To do:
[a] According to the article below on boycotts of Israel, who is Eti Levi?
[b] Continue the article below on boycotts of Israel, starting after its last sentence.

* Start Page *

In a report titled “The Resurgence of the Arab Boycott and its Influence in Australia,” Eti Levi, Israel’s commercial attache in Australia and New Zealand, wrote in June that Shell’s decision followed Woodside’s signing of a memorandum of understanding for the purchase of one-third of the rights to the Israeli offshore Leviathan gas reservoir. Luke Smith, an analyst with Australia’s Commonwealth Bank, estimated that the sale of Shell’s holdings stemmed from concern that the deal would hurt its ties with oil-rich Arab states where it operates huge projects.

Levi claimed that the Boycott, Divestment and Sanctions movement (BDS) doesn’t distinguish between the two sides of the Green Line “and promotes an academic, economic, cultural, diplomatic boycott on anything originating in Israel.” She also reported on protest marches by Australia's BDS movement outside stores of the Max Brenner chain, which sells Strauss products, claiming the Israeli company supplies food to Israeli soldiers. BDS initiatives go beyond “calling for the imposition of pinpoint sanctions on certain people or products which originate in the settlements.” Just like Prime Minister Benjamin Netanyahu and the instigators of the “Boycott Law,” Levi argues that the aim of the BDS movement is “to undermine the legitimacy of the State of Israel.”

Therefore, the law’s authors and supporters argue, the boycott has nothing to do with the ongoing occupation, the expansion of settlements and the faltering negotiations with the Palestinians. No wonder they ganged up on US Secretary of State John Kerry, who, in a speech at the Munich Security Conference on Feb. 1, dared draw a parallel between the boycott phenomenon and the Israel de-legitimization campaign.

After berating Kerry for being “a mouthpiece of Israel’s enemies,” Economy and Trade Minister Naftali Bennett announced, “Only security will bring about economic stability, not a terror state next to Ben-Gurion Airport,” and promised, "Either way, we knew in the past and know today how to stand strong."

In July, Yossi Verter, Haaretz's senior political analyst, reported that top government echelons in Jerusalem had been informed that large European banks were considering a ban on loans to Israeli companies that have a business or economic affiliation with territories across the Green Line. In his article, headlined “Someone should tell the economy minister what happens when the banks turn off the faucet,” Verter added that one doesn’t have to be an economist in order to understand the disastrous implications that such a decision might bear on Israel's market and economy.

Six months later, two of the largest banks in northern Europe, Sweden’s Nordea, which is the biggest Scandinavian bank, and Danske Bank, which is the biggest in Denmark, announced their intention to boycott Israeli banks that operate in the West Bank. Just to clarify, these two banks are among Fortune's top 500 companies in the world. Together they serve more than 16 million clients throughout Europe and hold assets worth hundreds of billions of dollars.

* End Page *
* Start Data section *

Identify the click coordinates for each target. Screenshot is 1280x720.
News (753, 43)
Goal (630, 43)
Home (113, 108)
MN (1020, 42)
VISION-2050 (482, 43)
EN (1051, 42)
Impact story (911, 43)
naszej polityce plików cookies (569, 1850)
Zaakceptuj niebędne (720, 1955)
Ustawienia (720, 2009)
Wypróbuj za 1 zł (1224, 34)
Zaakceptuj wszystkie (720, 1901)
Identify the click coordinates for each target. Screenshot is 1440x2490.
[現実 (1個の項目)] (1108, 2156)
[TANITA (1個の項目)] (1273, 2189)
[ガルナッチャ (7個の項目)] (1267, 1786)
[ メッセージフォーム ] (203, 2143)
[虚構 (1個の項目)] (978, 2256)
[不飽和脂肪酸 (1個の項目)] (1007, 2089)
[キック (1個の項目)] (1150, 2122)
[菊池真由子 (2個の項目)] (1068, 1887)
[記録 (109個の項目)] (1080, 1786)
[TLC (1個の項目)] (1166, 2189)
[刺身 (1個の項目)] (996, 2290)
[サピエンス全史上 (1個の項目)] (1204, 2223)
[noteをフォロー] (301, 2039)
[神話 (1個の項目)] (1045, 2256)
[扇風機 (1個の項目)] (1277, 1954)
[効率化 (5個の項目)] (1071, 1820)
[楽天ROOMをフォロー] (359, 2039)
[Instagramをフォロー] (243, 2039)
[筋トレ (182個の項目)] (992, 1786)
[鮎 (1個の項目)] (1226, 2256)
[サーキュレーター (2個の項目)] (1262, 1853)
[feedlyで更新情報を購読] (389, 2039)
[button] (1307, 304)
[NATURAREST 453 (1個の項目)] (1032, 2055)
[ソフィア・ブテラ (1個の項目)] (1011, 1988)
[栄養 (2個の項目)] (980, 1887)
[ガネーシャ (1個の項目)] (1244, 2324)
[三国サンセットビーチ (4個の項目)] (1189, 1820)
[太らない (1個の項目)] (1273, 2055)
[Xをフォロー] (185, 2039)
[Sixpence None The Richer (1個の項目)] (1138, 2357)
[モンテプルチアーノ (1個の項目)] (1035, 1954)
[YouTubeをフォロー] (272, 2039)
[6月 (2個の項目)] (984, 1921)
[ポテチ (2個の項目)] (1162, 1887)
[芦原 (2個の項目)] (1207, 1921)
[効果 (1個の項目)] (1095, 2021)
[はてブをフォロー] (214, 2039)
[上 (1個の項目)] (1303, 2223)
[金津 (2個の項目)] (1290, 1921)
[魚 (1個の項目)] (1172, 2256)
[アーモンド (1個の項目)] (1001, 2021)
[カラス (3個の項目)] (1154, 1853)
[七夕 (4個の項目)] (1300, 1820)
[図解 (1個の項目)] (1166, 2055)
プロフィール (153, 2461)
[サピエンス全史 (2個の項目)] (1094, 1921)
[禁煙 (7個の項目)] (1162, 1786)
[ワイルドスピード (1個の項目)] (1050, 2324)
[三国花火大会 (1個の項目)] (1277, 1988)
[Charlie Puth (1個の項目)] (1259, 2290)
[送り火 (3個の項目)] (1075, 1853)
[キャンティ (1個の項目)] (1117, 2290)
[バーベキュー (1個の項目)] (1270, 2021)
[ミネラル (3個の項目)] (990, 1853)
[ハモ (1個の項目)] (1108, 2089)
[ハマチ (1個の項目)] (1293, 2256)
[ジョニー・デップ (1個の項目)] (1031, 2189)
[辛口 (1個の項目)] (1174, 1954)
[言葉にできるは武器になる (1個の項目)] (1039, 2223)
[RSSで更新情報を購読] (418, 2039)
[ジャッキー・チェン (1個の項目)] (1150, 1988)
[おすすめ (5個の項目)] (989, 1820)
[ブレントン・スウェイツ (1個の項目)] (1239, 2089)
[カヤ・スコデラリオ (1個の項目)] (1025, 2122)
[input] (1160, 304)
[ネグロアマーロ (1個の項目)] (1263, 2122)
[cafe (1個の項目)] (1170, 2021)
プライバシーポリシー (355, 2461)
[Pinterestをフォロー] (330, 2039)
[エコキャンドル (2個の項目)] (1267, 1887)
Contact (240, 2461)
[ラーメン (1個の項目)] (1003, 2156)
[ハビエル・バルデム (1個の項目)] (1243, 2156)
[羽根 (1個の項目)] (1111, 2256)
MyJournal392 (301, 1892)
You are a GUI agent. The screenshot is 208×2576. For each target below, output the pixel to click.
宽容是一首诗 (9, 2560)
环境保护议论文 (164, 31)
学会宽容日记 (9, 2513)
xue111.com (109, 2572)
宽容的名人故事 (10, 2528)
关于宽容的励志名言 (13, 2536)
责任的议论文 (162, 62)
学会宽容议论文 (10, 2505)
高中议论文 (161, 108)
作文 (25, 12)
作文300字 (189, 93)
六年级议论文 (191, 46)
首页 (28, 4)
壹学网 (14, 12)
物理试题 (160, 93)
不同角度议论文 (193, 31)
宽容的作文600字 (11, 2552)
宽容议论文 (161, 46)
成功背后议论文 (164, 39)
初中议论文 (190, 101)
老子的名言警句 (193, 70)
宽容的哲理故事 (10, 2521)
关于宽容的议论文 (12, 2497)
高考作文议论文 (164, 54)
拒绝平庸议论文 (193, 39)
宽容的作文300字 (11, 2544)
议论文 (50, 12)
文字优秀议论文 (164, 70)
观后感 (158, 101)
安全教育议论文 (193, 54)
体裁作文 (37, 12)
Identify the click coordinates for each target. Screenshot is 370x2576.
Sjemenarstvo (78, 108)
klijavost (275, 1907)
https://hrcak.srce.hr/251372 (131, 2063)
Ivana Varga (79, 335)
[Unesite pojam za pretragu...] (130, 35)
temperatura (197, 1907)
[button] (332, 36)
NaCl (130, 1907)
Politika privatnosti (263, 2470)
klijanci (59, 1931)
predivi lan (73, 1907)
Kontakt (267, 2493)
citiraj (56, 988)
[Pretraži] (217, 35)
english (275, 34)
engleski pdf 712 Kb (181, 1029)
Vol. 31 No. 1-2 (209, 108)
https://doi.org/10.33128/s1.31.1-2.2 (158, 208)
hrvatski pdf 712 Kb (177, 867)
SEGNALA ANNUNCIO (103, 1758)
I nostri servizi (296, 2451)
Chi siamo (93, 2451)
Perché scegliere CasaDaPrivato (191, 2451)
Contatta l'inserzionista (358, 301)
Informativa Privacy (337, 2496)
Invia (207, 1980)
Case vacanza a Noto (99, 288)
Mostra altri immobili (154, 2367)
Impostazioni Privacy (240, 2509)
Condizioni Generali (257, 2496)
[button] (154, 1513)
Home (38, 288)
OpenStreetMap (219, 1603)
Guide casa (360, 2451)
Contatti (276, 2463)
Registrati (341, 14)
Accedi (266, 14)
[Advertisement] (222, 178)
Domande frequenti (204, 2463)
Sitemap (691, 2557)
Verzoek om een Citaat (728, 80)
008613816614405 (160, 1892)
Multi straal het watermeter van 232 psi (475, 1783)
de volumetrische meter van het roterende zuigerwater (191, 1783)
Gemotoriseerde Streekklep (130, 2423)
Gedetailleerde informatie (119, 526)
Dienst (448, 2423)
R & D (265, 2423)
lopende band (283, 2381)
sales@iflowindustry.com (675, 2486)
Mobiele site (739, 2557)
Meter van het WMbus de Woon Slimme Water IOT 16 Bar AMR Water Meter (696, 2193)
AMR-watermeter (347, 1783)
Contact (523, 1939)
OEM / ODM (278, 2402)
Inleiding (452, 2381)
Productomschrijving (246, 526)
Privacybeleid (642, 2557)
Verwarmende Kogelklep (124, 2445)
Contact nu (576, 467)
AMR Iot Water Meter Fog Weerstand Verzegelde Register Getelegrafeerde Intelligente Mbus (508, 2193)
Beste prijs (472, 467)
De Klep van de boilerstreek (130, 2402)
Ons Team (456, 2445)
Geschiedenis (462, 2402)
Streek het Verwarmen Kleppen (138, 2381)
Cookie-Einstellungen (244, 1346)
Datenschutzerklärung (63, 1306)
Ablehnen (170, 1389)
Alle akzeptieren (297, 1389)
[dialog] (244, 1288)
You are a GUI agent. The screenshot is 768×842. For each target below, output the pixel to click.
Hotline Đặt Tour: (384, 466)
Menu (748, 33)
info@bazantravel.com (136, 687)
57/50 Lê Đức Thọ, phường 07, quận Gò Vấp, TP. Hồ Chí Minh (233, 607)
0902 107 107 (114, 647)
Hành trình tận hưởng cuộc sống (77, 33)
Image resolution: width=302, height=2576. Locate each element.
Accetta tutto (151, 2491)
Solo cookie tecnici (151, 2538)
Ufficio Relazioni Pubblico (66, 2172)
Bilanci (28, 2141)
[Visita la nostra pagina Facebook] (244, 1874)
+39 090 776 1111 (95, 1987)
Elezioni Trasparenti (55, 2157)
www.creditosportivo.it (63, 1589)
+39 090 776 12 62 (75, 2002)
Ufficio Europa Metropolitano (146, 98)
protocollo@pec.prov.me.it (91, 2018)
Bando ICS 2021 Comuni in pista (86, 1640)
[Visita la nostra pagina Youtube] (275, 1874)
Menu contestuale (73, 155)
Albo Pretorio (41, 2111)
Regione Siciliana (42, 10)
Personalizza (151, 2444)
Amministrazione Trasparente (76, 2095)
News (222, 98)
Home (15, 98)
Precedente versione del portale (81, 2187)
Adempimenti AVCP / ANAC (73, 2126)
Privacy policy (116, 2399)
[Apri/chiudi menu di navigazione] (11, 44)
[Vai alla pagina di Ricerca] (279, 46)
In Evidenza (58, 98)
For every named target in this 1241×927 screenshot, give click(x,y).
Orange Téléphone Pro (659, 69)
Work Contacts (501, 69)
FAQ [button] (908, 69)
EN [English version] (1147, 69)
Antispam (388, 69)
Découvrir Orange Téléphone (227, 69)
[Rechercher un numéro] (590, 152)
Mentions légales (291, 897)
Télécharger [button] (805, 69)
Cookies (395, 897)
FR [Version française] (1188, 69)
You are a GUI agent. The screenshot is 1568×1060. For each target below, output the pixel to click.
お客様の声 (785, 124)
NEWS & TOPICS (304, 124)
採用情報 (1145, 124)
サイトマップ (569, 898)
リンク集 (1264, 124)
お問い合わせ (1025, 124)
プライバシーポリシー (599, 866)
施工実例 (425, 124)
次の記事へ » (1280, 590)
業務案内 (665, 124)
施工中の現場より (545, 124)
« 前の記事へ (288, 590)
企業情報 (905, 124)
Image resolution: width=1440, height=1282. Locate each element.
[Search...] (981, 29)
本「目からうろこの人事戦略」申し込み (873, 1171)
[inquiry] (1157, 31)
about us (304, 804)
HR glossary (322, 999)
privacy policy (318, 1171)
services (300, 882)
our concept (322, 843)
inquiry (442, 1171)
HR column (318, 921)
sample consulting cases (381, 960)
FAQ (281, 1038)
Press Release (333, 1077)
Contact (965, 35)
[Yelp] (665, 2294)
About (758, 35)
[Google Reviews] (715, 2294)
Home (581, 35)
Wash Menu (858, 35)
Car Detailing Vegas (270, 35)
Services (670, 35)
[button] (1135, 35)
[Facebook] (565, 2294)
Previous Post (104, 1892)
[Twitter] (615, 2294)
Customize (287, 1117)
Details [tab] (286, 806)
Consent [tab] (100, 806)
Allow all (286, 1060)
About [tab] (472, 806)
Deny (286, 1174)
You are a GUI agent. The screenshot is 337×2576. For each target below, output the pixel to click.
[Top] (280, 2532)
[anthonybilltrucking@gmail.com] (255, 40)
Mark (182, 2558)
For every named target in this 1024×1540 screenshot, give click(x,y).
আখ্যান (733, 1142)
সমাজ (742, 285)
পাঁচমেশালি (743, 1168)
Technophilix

* End Data section *

Outputs by task:
[a] Israel's commercial attache in Australia and New Zealand.

[b]
A European ambassador told Al-Monitor, “This is only the beginning.” He said the two banks were acting in accordance with EU regulations, which apply to the whole banking system, banning business ties with foreign companies engaged in illegal activity. The official European position views the settlement enterprise as a violation of international law and a detriment to the peace process.

Economist Avichai Snir, an expert on political economics, told Al-Monitor that while there are no data regarding recent economic damage to Israel from boycotts, one can arrive at an approximation. Snir suggested assessing the damage based on research conducted by professors Zvi Eckstein and Daniel Tzidon, which shows that during the second intifada, Israeli exports declined at an annual rate of about 14%. Snir, an economics lecturer at Bar-Ilan University and Netanya College, believes that the main decline can be explained by the damage to Israel’s image, and not by its production and export capabilities.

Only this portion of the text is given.